I remember exactly how old I was when my mother allowed me to leave the house, roam the neighborhood, and not even bother to tell her where I was going, who I was going to be with, or who the parents were. I remember this because IT NEVER HAPPENED.
When I was in elementary school, my parents knew (or had at least met) my friend’s parents. If I were to walk to one of their houses, it was with the understanding that I would go straight there, I wouldn’t leave and go somewhere else without telling my mom, and while I was there, I’d be polite and respectful.
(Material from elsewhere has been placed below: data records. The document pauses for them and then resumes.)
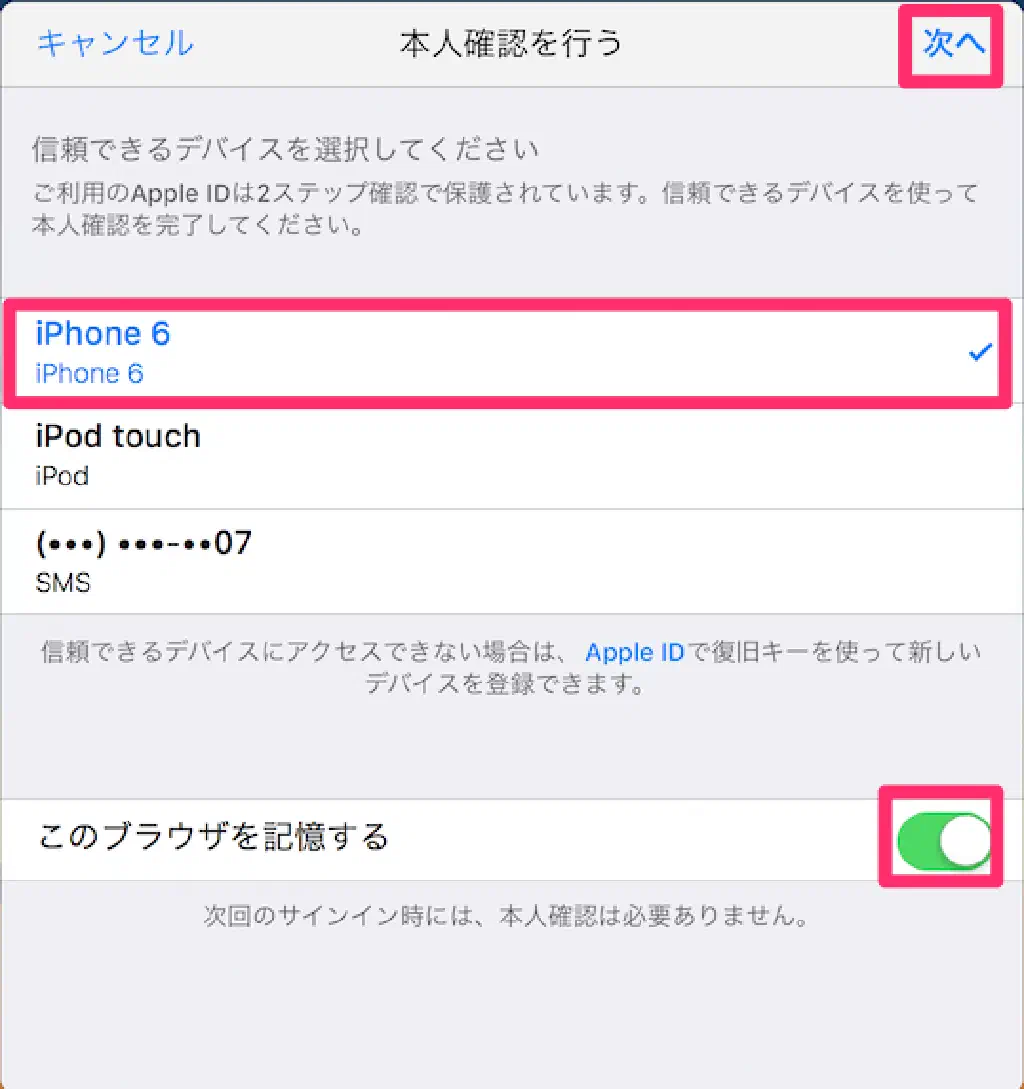Click the small iPhone 6 subtitle text
Image resolution: width=1024 pixels, height=1089 pixels.
(x=89, y=374)
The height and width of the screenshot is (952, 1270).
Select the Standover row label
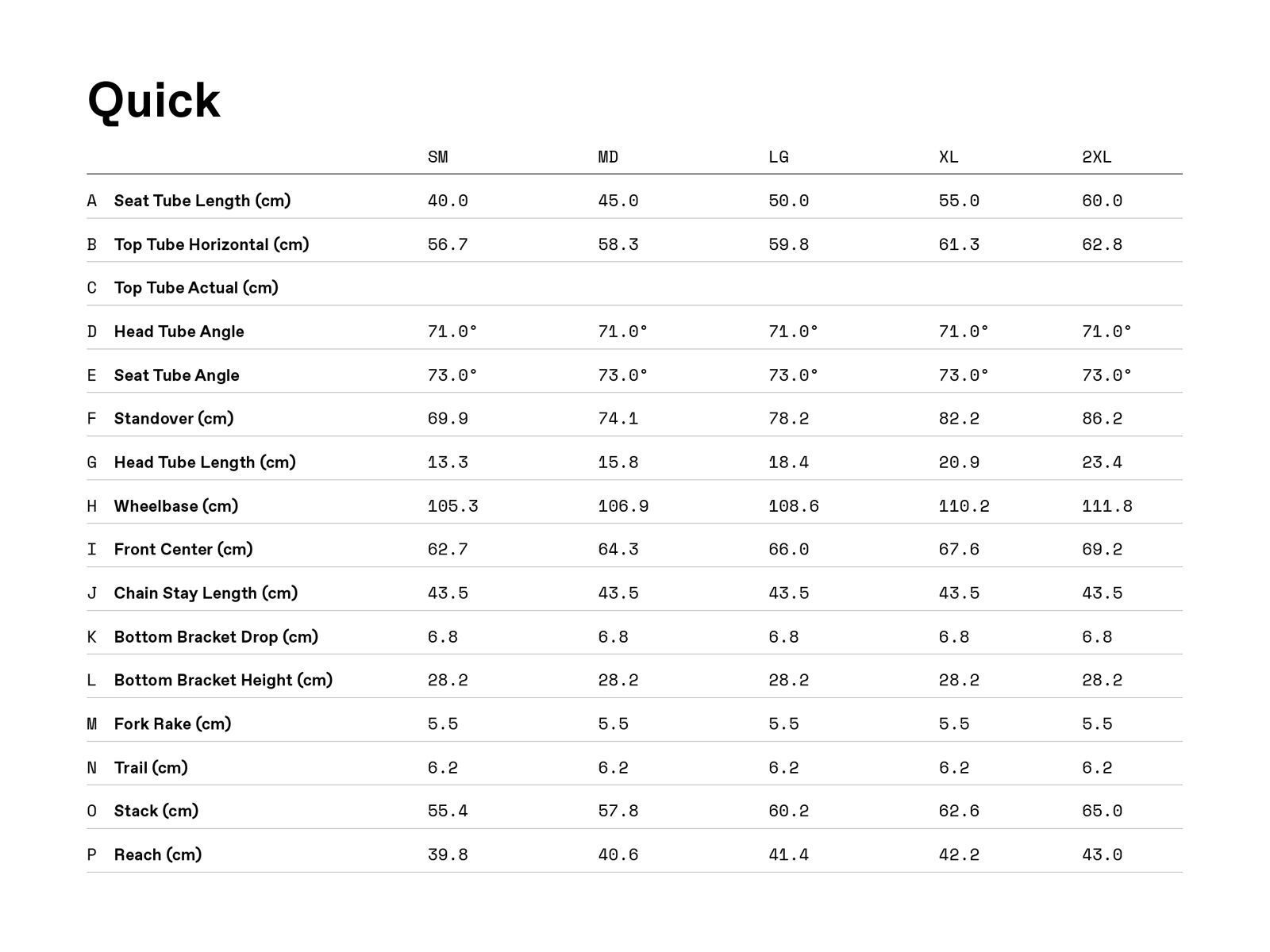[x=174, y=418]
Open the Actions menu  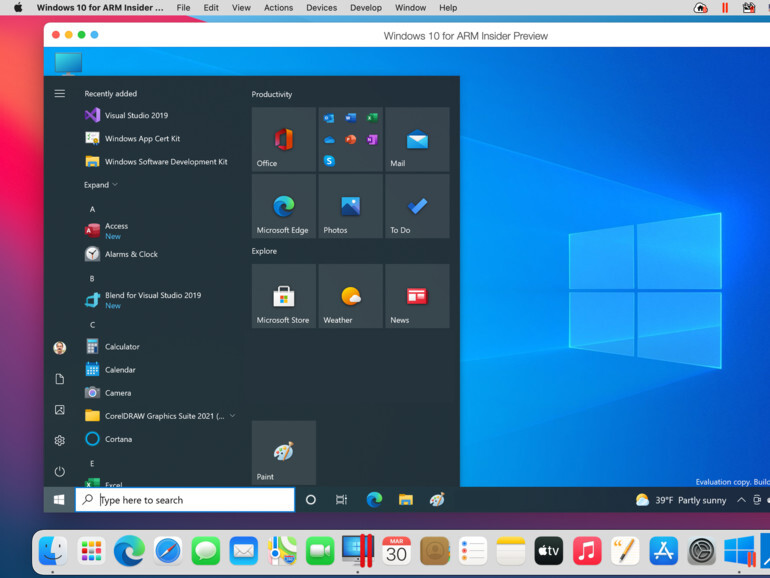pyautogui.click(x=278, y=8)
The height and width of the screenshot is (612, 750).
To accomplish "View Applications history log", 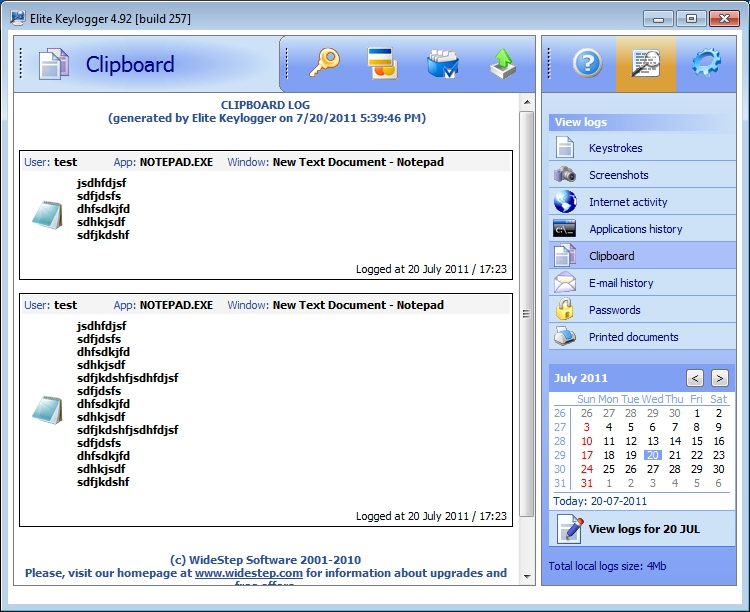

Mostly, I was a good kid, but I didn’t always follow those rules. There were times that I remember leaving one friend’s house to go to another friend’s house, without calling to tell my mom, and feeling both exhilaration and the pit of fear in my stomach for breaking a major rule. I’m sure that there were times I annoyed my friend’s parents by overstaying my welcome, or eating snacks, and drinking their juice boxes, but I can’t remember ever being purposely rude to a friend’s mom or dad.
We’ve become friends with a family in our neighborhood who have kids the same ages as Carson and Ella. Down the street there is a family that also two kids the same ages as ours, but until recently we never saw them outside. A few months ago, the five year old (I’ll call him Jared), whose parent’s we’ve never met, started coming down to knock on my neighbor’s door to play. He would stay for several hours, only to leave when my neighbor would tell him it was time to go home. Jared has also shown up in my neighbor’s fenced backyard, and tried to open their back door when they didn’t answer the front door.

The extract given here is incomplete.